- To-do list -
[1] In the text on Limestone's early history, rewrite the part that opens with "Some two months" and closes with "still stands today.", putting "Limestone Ridge" in place of "Limestone Hills".
[2] According to the text on Limestone's early history, why was an outstation set up at the Limestone Hills after the convict settlement in Brisbane was established?

- Selected passage -
Friday, November 8, 2013

Limestone - The Modern Athens

In those old days it was a town with some prestige, inhabited by capable clever men, "fine old English gentlemen," with the rare courtesies and manners of that race.[1]

Ipswich landing place November 24, 1851 (sketch by Conrad Martens)
The dynamic between the first towns in the free settlement of the Moreton Bay district, Brisbane and Ipswich, was prickly, to say the least.

In 1891, the “travelling reporter” for the Queenslander, an illustrated weekly, began a series of articles about Ipswich and its history, entitled “The Land of Coal and Corn”.  The relationship between the two settlements is frequently mentioned.

The Queenslander  17 October 1891
The explorer Cunningham had been the first to notice the “Limestone Hills”.

Writing to Governor Darling on the 16th December, 1828, Allan Cunningham, the explorer, made use of the following words:—

"It is therefore highly probable that upon the site of these limestone hills a town will one day be raised."

Some two months before the penning of the despatch which contained this sentence Cunningham had rested for awhile on the calcareous hummocks called the Limestone Hills, on the right bank of the Bremer River, and almost on the very spot where the Ipswich Girls' Grammar School now stands.[2]

Not long after the establishment of the convict settlement in Brisbane, an outstation was set up at the Limestone Hills to produce lime to be used in the mortar that held together the stones in the buildings constructed with convict labour.

The Commissariat Stores in Brisbane was built using this lime and still stands today.

Cunningham's Knoll and Hummock, postcard, Ipswich, 1912-1914
(Picture Ipswich)
At the end of the convict era, the outstation at the Limestone Hills became the township of Limestone. It did not retain its original name for too long because the Governor of the Colony of New South Wales was on his way.

Governor George Gipps (State Library of NSW)

- Material -
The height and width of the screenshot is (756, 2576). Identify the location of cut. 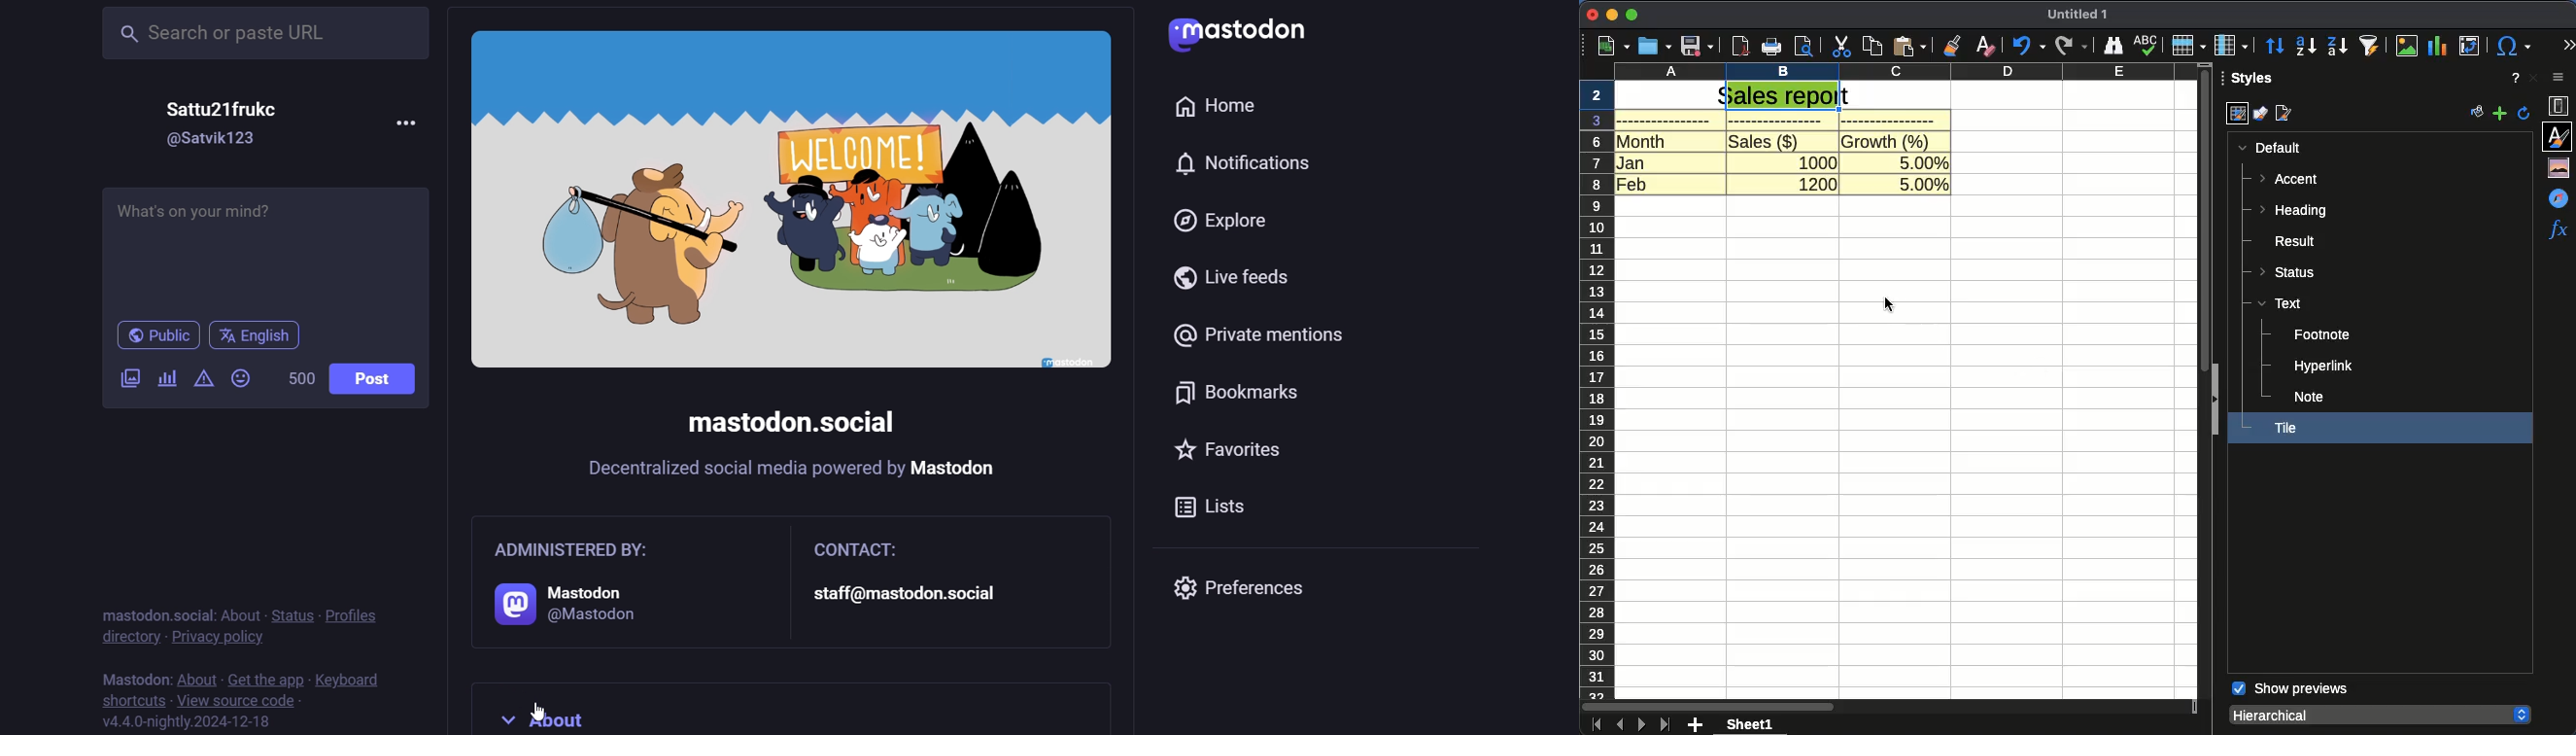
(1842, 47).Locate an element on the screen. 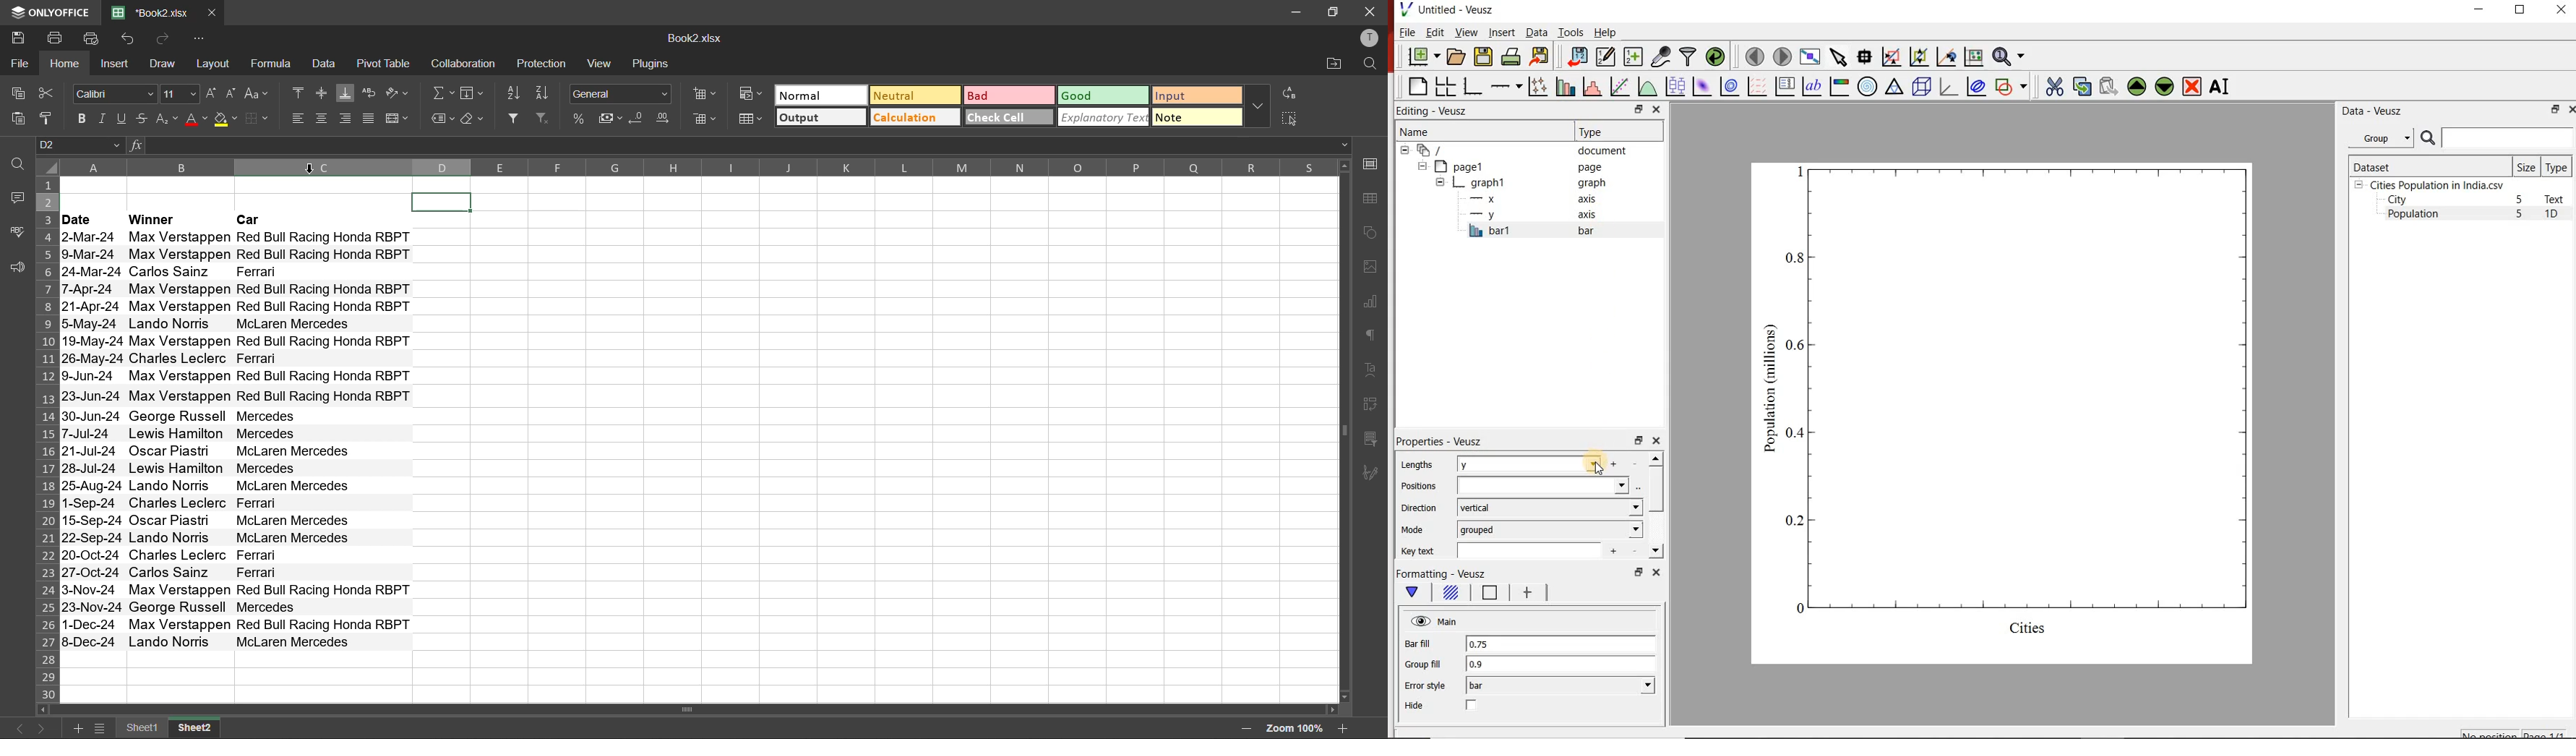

- Outputs in order -
[1]
Some two months before the penning of the despatch which contained this sentence Cunningham had rested for awhile on the calcareous hummocks called the Limestone Ridge, on the right bank of the Bremer River, and almost on the very spot where the Ipswich Girls' Grammar School now stands.[2]

Not long after the establishment of the convict settlement in Brisbane, an outstation was set up at the Limestone Ridge to produce lime to be used in the mortar that held together the stones in the buildings constructed with convict labour.

The Commissariat Stores in Brisbane was built using this lime and still stands today.

[2] It was set up to produce lime for the mortar that held together the stones in buildings constructed with convict labor.